Le client a-t-il l’autorisation de conduire requise ?

 

Selon l’art. 95 de la loi sur la circulation routière, non seulement toute personne conduisant un véhicule sans le permis de conduire requis est passible d’une peine, mais est également punissable quiconque met un véhicule à disposition d’un conducteur dont il sait ou devrait savoir, s’il avait prêté toute l’attention commandée par les circonstances, qu’il n’est pas titulaire du permis requis. De tels cas peuvent se présenter lors de tours d’essai, de location ou de remplacement de véhicules. Il est donc du devoir du commerçant 2-roues de s’informer si le conducteur ou la conductrice est autorisé(e) à conduire le véhicule concerné. Tout contrevenant peut être sanctionné par une peine privative de liberté pouvant aller jusqu’à 3 ans ou par une peine pécuniaire.   

Il y a bien évidemment certains clients que l’on connait personnellement et avec lesquels on sait que tout est en ordre mais la plus grande prudence est recommandée avec des personnes inconnues.

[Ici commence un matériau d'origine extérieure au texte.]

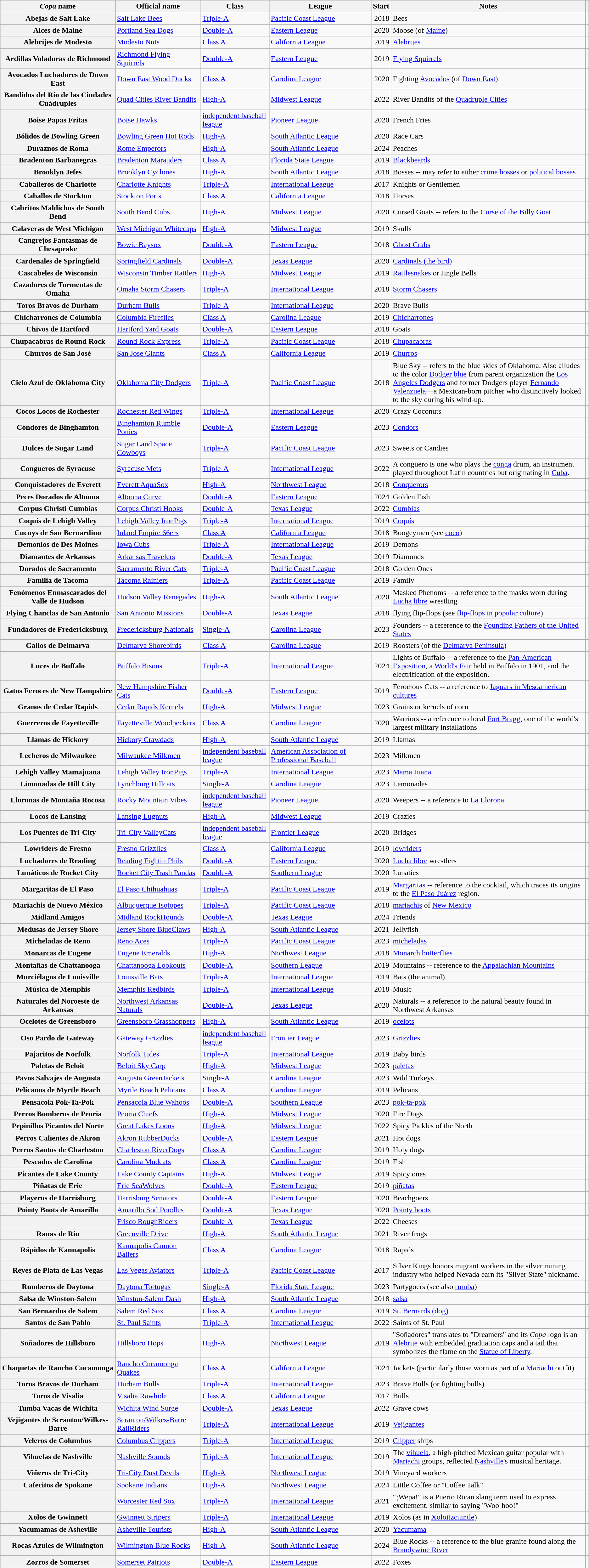
Montañas de Chattanooga (58, 965)
Bowling Green Hot Rods (158, 136)
Peaches (488, 148)
Reno Aces (158, 941)
Lunatics (488, 872)
Brave Bulls (or fighting bulls) (488, 1383)
Myrtle Beach Pelicans (158, 1089)
Santos de San Pablo (58, 1322)
Little Coffee or "Coffee Talk" (488, 1484)
Buffalo Bisons (158, 665)
Chicharrones (488, 317)
Family (488, 580)
Murciélagos de Louisville (58, 977)
San Bernardos de Salem (58, 1310)
Delmarva Shorebirds (158, 645)
Diamantes de Arkansas (58, 556)
Rocket City Trash Pandas (158, 872)
Hot dogs (488, 1137)
Crazies (488, 816)
Beachgoers (488, 1197)
Coquís de Lehigh Valley (58, 520)
Coquís (488, 520)
Limonadas de Hill City (58, 783)
Medusas de Jersey Shore (58, 928)
Caballos de Stockton (58, 196)
Golden Ones (488, 568)
Bosses -- may refer to either crime bosses or political bosses (488, 172)
Springfield Cardinals (158, 261)
Sweets or Candies (488, 447)
Llamas de Hickory (58, 739)
Guerreros de Fayetteville (58, 723)
St. Bernards (dog) (488, 1310)
Lehigh Valley Mamajuana (58, 771)
Down East Wood Ducks (158, 79)
Altoona Curve (158, 496)
Zorros de Somerset (58, 1561)
Dulces de Sugar Land (58, 447)
Cumbias (488, 508)
Pepinillos Picantes del Norte (58, 1125)
Grave cows (488, 1407)
Frisco RoughRiders (158, 1221)
Gatos Feroces de New Hampshire (58, 690)
Congueros de Syracuse (58, 468)
Mariachis de Nuevo México (58, 905)
Milwaukee Milkmen (158, 755)
Reading Fightin Phils (158, 860)
Chupacabras de Round Rock (58, 341)
Bradenton Barbanegras (58, 160)
Modesto Nuts (158, 42)
Chivos de Hartford (58, 329)
Goats (488, 329)
Horses (488, 196)
Jersey Shore BlueClaws (158, 928)
Rapids (488, 1249)
Demonios de Des Moines (58, 544)
Salsa de Winston-Salem (58, 1298)
Lucha libre wrestlers (488, 860)
Pelicans (488, 1089)
Caballeros de Charlotte (58, 184)
piñatas (488, 1185)
Lunáticos de Rocket City (58, 872)
Margaritas de El Paso (58, 889)
Lansing Lugnuts (158, 816)
Mountains -- reference to the Appalachian Mountains (488, 965)
Columbia Fireflies (158, 317)
Toros de Visalia (58, 1395)
Race Cars (488, 136)
Gwinnett Stripers (158, 1517)
Veleros de Columbus (58, 1440)
Alces de Maine (58, 30)
Perros Calientes de Akron (58, 1137)
Wisconsin Timber Rattlers (158, 273)
paletas (488, 1065)
Corpus Christi Cumbias (58, 508)
Nashville Sounds (158, 1456)
Diamonds (488, 556)
San Antonio Missions (158, 613)
Blue Rocks -- a reference to the blue granite found along the Brandywine River (488, 1545)
Richmond Flying Squirrels (158, 59)
French Fries (488, 120)
Music (488, 989)
Chaquetas de Rancho Cucamonga (58, 1367)
Fire Dogs (488, 1113)
Omaha Storm Chasers (158, 289)
Peoria Chiefs (158, 1113)
Everett AquaSox (158, 485)
flying flip-flops (see flip-flops in popular culture) (488, 613)
Quad Cities River Bandits (158, 99)
Friends (488, 917)
Micheladas de Reno (58, 941)
Cabritos Maldichos de South Bend (58, 212)
Locos de Lansing (58, 816)
Pescados de Carolina (58, 1161)
Bees (488, 18)
Cascabeles de Wisconsin (58, 273)
Bridges (488, 832)
Notes (488, 6)
Naturals -- a reference to the natural beauty found in Northwest Arkansas (488, 1005)
Sacramento River Cats (158, 568)
A conguero is one who plays the conga drum, an instrument played throughout Latin countries but originating in Cuba. (488, 468)
mariachis of New Mexico (488, 905)
Música de Memphis (58, 989)
Pensacola Blue Wahoos (158, 1101)
Monarch butterflies (488, 953)
Los Puentes de Tri-City (58, 832)
Vejigantes de Scranton/Wilkes-Barre (58, 1423)
"¡Wepa!" is a Puerto Rican slang term used to express excitement, similar to saying "Woo-hoo!" (488, 1500)
Perros Santos de Charleston (58, 1149)
Xolos (as in Xoloitzcuintle) (488, 1517)
Somerset Patriots (158, 1561)
Churros (488, 353)
Rochester Red Wings (158, 411)
Midland RockHounds (158, 917)
Clipper ships (488, 1440)
Cheeses (488, 1221)
Charlotte Knights (158, 184)
The vihuela, a high-pitched Mexican guitar popular with Mariachi groups, reflected Nashville's musical heritage. (488, 1456)
Pointy Boots de Amarillo (58, 1209)
Cielo Azul de Oklahoma City (58, 382)
Bowie Baysox (158, 245)
Pensacola Pok-Ta-Pok (58, 1101)
Jellyfish (488, 928)
Las Vegas Aviators (158, 1270)
Norfolk Tides (158, 1053)
Spicy Pickles of the North (488, 1125)
Spokane Indians (158, 1484)
Flying Squirrels (488, 59)
Weepers -- a reference to La Llorona (488, 800)
Wichita Wind Surge (158, 1407)
Class (235, 6)
Inland Empire 66ers (158, 532)
Tumba Vacas de Wichita (58, 1407)
Boise Papas Fritas (58, 120)
Bats (the animal) (488, 977)
Greenville Drive (158, 1233)
Warriors -- a reference to local Fort Bragg, one of the world's largest military installations (488, 723)
Blackbeards (488, 160)
Ocelotes de Greensboro (58, 1021)
San Jose Giants (158, 353)
Rumberos de Daytona (58, 1286)
Granos de Cedar Rapids (58, 707)
Reyes de Plata de Las Vegas (58, 1270)
Cafecitos de Spokane (58, 1484)
Hickory Crawdads (158, 739)
Condors (488, 427)
Brooklyn Cyclones (158, 172)
Bradenton Marauders (158, 160)
Monarcas de Eugene (58, 953)
Chupacabras (488, 341)
Lloronas de Montaña Rocosa (58, 800)
Storm Chasers (488, 289)
Start (381, 6)
Lecheros de Milwaukee (58, 755)
River frogs (488, 1233)
Cedar Rapids Kernels (158, 707)
Lights of Buffalo -- a reference to the Pan-American Exposition, a World's Fair held in Buffalo in 1901, and the electrification of the exposition. (488, 665)
Brooklyn Jefes (58, 172)
Asheville Tourists (158, 1529)
American Association of Professional Baseball (320, 755)
Peces Dorados de Altoona (58, 496)
Salem Red Sox (158, 1310)
Ferocious Cats -- a reference to Jaguars in Mesoamerican cultures (488, 690)
Official name (158, 6)
Duraznos de Roma (58, 148)
Cocos Locos de Rochester (58, 411)
Scranton/Wilkes-Barre RailRiders (158, 1423)
Ghost Crabs (488, 245)
Rancho Cucamonga Quakes (158, 1367)
Hartford Yard Goats (158, 329)
Fredericksburg Nationals (158, 629)
Arkansas Travelers (158, 556)
Roosters (of the Delmarva Peninsula) (488, 645)
ocelots (488, 1021)
Rattlesnakes or Jingle Bells (488, 273)
Brave Bulls (488, 305)
Familia de Tacoma (58, 580)
Eugene Emeralds (158, 953)
Perros Bomberos de Peoria (58, 1113)
Dorados de Sacramento (58, 568)
Vihuelas de Nashville (58, 1456)
Gallos de Delmarva (58, 645)
Yacumamas de Asheville (58, 1529)
Gateway Grizzlies (158, 1037)
Foxes (488, 1561)
Cardenales de Springfield (58, 261)
Naturales del Noroeste de Arkansas (58, 1005)
Cóndores de Binghamton (58, 427)
Piñatas de Erie (58, 1185)
Bulls (488, 1395)
Crazy Coconuts (488, 411)
Avocados Luchadores de Down East (58, 79)
League (320, 6)
Oso Pardo de Gateway (58, 1037)
Augusta GreenJackets (158, 1077)
Worcester Red Sox (158, 1500)
New Hampshire Fisher Cats (158, 690)
South Bend Cubs (158, 212)
Binghamton Rumble Ponies (158, 427)
Bandidos del Río de las Ciudades Cuádruples (58, 99)
Iowa Cubs (158, 544)
Ranas de Rio (58, 1233)
Fayetteville Woodpeckers (158, 723)
Milkmen (488, 755)
Visalia Rawhide (158, 1395)
Stockton Ports (158, 196)
Masked Phenoms -- a reference to the masks worn during Lucha libre wrestling (488, 597)
Calaveras de West Michigan (58, 228)
Cursed Goats -- refers to the Curse of the Billy Goat (488, 212)
Amarillo Sod Poodles (158, 1209)
Erie SeaWolves (158, 1185)
Fundadores de Fredericksburg (58, 629)
Winston-Salem Dash (158, 1298)
Vineyard workers (488, 1472)
Chicharrones de Columbia (58, 317)
Hudson Valley Renegades (158, 597)
Kannapolis Cannon Ballers (158, 1249)
Flying Chanclas de San Antonio (58, 613)
Oklahoma City Dodgers (158, 382)
Saints of St. Paul (488, 1322)
Golden Fish (488, 496)
Llamas (488, 739)
Fresno Grizzlies (158, 848)
Albuquerque Isotopes (158, 905)
Grizzlies (488, 1037)
Mama Juana (488, 771)
Playeros de Harrisburg (58, 1197)
Partygoers (see also rumba) (488, 1286)
Abejas de Salt Lake (58, 18)
Churros de San José (58, 353)
Tacoma Rainiers (158, 580)
Cardinals (the bird) (488, 261)
Fenómenos Enmascarados del Valle de Hudson (58, 597)
Copa name (58, 6)
Picantes de Lake County (58, 1173)
Rome Emperors (158, 148)
Soñadores de Hillsboro (58, 1342)
Cangrejos Fantasmas de Chesapeake (58, 245)
Round Rock Express (158, 341)
Rápidos de Kannapolis (58, 1249)
Luchadores de Reading (58, 860)
Tri-City ValleyCats (158, 832)
pok-ta-pok (488, 1101)
Daytona Tortugas (158, 1286)
Paletas de Beloit (58, 1065)
Louisville Bats (158, 977)
Moose (of Maine) (488, 30)
Conquerors (488, 485)
Salt Lake Bees (158, 18)
Holy dogs (488, 1149)
Great Lakes Loons (158, 1125)
Sugar Land Space Cowboys (158, 447)
Jackets (particularly those worn as part of a Mariachi outfit) (488, 1367)
Corpus Christi Hooks (158, 508)
Yacumama (488, 1529)
Akron RubberDucks (158, 1137)
Alebrijes de Modesto (58, 42)
Beloit Sky Carp (158, 1065)
Midland Amigos (58, 917)
Conquistadores de Everett (58, 485)
Rocas Azules de Wilmington (58, 1545)
Bólidos de Bowling Green (58, 136)
Pavos Salvajes de Augusta (58, 1077)
Fish (488, 1161)
Wild Turkeys (488, 1077)
Rocky Mountain Vibes (158, 800)
Cucuys de San Bernardino (58, 532)
Columbus Clippers (158, 1440)
Boise Hawks (158, 120)
Demons (488, 544)
micheladas (488, 941)
Greensboro Grasshoppers (158, 1021)
Fighting Avocados (of Down East) (488, 79)
Lemonades (488, 783)
salsa (488, 1298)
Ardillas Voladoras de Richmond (58, 59)
Skulls (488, 228)
Lynchburg Hillcats (158, 783)
Syracuse Mets (158, 468)
St. Paul Saints (158, 1322)
Pajaritos de Norfolk (58, 1053)
Cazadores de Tormentas de Omaha (58, 289)
Grains or kernels of corn (488, 707)
Luces de Buffalo (58, 665)
Pointy boots (488, 1209)
Pelícanos de Myrtle Beach (58, 1089)
Hillsboro Hops (158, 1342)
Tri-City Dust Devils (158, 1472)
Vejigantes (488, 1423)
lowriders (488, 848)
Founders -- a reference to the Founding Fathers of the United States (488, 629)
Xolos de Gwinnett (58, 1517)
Knights or Gentlemen (488, 184)
Lake County Captains (158, 1173)
Portland Sea Dogs (158, 30)
Harrisburg Senators (158, 1197)
Baby birds (488, 1053)
Wilmington Blue Rocks (158, 1545)
Viñeros de Tri-City (58, 1472)
Margaritas -- reference to the cocktail, which traces its origins to the El Paso-Juárez region. (488, 889)
West Michigan Whitecaps (158, 228)
Alebrijes (488, 42)
Charleston RiverDogs (158, 1149)
Chattanooga Lookouts (158, 965)
Spicy ones (488, 1173)
Northwest Arkansas Naturals (158, 1005)
Silver Kings honors migrant workers in the silver mining industry who helped Nevada earn its "Silver State" nickname. (488, 1270)
Boogeymen (see coco) (488, 532)
El Paso Chihuahuas (158, 889)
Memphis Redbirds (158, 989)
Carolina Mudcats (158, 1161)
River Bandits of the Quadruple Cities (488, 99)
Lowriders de Fresno (58, 848)
For the text-containing cell, return its midpoint in (X, Y) coordinate format. 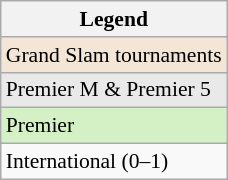
Premier (114, 126)
Legend (114, 19)
Premier M & Premier 5 (114, 90)
International (0–1) (114, 162)
Grand Slam tournaments (114, 55)
Extract the (X, Y) coordinate from the center of the cell holding the provided text.  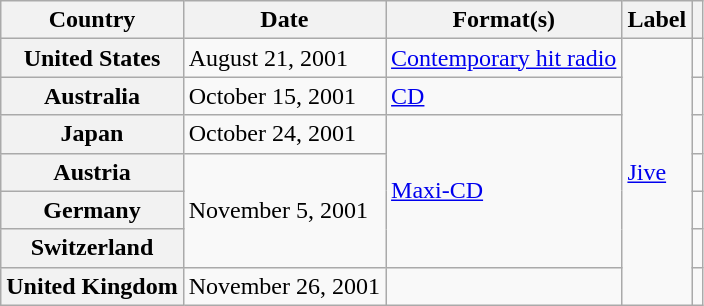
Format(s) (504, 20)
Japan (92, 134)
Maxi-CD (504, 191)
October 24, 2001 (284, 134)
United Kingdom (92, 286)
Contemporary hit radio (504, 58)
Date (284, 20)
Label (657, 20)
Country (92, 20)
October 15, 2001 (284, 96)
Austria (92, 172)
United States (92, 58)
Germany (92, 210)
CD (504, 96)
November 5, 2001 (284, 210)
November 26, 2001 (284, 286)
Switzerland (92, 248)
Jive (657, 172)
August 21, 2001 (284, 58)
Australia (92, 96)
Determine the [x, y] coordinate at the center of the cell enclosing the given text.  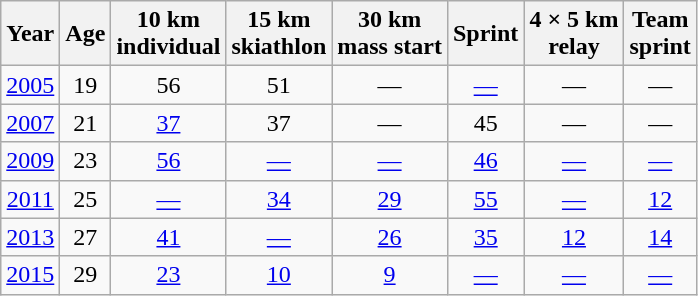
2013 [30, 237]
2007 [30, 123]
55 [485, 199]
2005 [30, 85]
25 [86, 199]
10 [279, 275]
51 [279, 85]
14 [660, 237]
2011 [30, 199]
41 [168, 237]
Year [30, 34]
27 [86, 237]
Sprint [485, 34]
45 [485, 123]
Teamsprint [660, 34]
19 [86, 85]
15 kmskiathlon [279, 34]
2009 [30, 161]
21 [86, 123]
10 kmindividual [168, 34]
46 [485, 161]
Age [86, 34]
26 [390, 237]
2015 [30, 275]
4 × 5 kmrelay [574, 34]
34 [279, 199]
9 [390, 275]
35 [485, 237]
30 kmmass start [390, 34]
Return the (x, y) coordinate for the center point of the cell that contains the specified text.  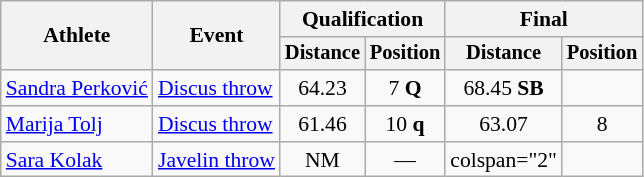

Un impératif en cas de doute, demandez  à voir le permis de conduire et en faire une copie.

Tout cela est dans votre intérêt car il est déjà arrivé à plusieurs reprises que de prétendus clients apportent une voiture à réparer dans un garage et qu’ils reçoivent un véhicule de remplacement en attendant. Il s’avère ensuite que la voiture à réparer est en fait une voiture volée et le „client“ se volatilise avec le véhicule de remplacement.  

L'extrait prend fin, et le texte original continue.